Copy each line below in which the string "accomplish" appears.

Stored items
..........
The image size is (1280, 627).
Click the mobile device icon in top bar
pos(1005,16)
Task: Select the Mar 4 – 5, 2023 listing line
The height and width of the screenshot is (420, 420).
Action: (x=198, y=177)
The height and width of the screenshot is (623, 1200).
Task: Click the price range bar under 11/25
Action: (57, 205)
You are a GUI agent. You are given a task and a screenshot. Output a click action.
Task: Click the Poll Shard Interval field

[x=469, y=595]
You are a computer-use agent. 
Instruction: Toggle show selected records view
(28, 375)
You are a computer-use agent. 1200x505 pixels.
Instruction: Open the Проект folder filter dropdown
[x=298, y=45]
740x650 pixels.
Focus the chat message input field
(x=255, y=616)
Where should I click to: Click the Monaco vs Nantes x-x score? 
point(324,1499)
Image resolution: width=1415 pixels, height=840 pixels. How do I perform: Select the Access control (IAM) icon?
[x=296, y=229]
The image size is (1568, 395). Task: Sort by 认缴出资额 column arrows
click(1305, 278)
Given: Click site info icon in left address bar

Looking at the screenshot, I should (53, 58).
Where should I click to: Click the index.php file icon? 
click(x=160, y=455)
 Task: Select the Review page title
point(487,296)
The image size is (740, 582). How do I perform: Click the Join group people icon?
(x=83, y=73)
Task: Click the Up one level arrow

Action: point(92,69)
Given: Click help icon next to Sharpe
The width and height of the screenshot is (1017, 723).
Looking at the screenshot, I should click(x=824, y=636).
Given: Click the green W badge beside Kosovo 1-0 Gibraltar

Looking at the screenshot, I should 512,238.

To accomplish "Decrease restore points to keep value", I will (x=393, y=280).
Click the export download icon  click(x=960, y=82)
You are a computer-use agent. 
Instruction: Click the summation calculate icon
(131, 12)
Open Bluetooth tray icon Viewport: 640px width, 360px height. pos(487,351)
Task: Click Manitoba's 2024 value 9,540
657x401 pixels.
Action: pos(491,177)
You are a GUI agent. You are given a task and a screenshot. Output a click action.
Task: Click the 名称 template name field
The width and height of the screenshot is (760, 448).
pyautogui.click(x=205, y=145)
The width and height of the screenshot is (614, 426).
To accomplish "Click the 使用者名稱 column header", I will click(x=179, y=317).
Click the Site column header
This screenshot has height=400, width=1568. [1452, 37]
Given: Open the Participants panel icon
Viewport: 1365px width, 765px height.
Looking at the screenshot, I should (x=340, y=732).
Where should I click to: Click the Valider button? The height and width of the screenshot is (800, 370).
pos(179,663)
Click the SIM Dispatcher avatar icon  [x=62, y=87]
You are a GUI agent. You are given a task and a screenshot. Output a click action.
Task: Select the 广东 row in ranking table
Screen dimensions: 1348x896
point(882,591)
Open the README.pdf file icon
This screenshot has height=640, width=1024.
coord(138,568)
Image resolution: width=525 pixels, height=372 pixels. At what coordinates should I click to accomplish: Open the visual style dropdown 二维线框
..........
• [Result for this exercise]
To accomplish "Decrease restore points to keep value", I will (x=393, y=280).
To accomplish "Click the 使用者名稱 column header", I will click(x=179, y=317).
Image resolution: width=525 pixels, height=372 pixels. At what coordinates should I click to accomplish: Open the visual style dropdown 二维线框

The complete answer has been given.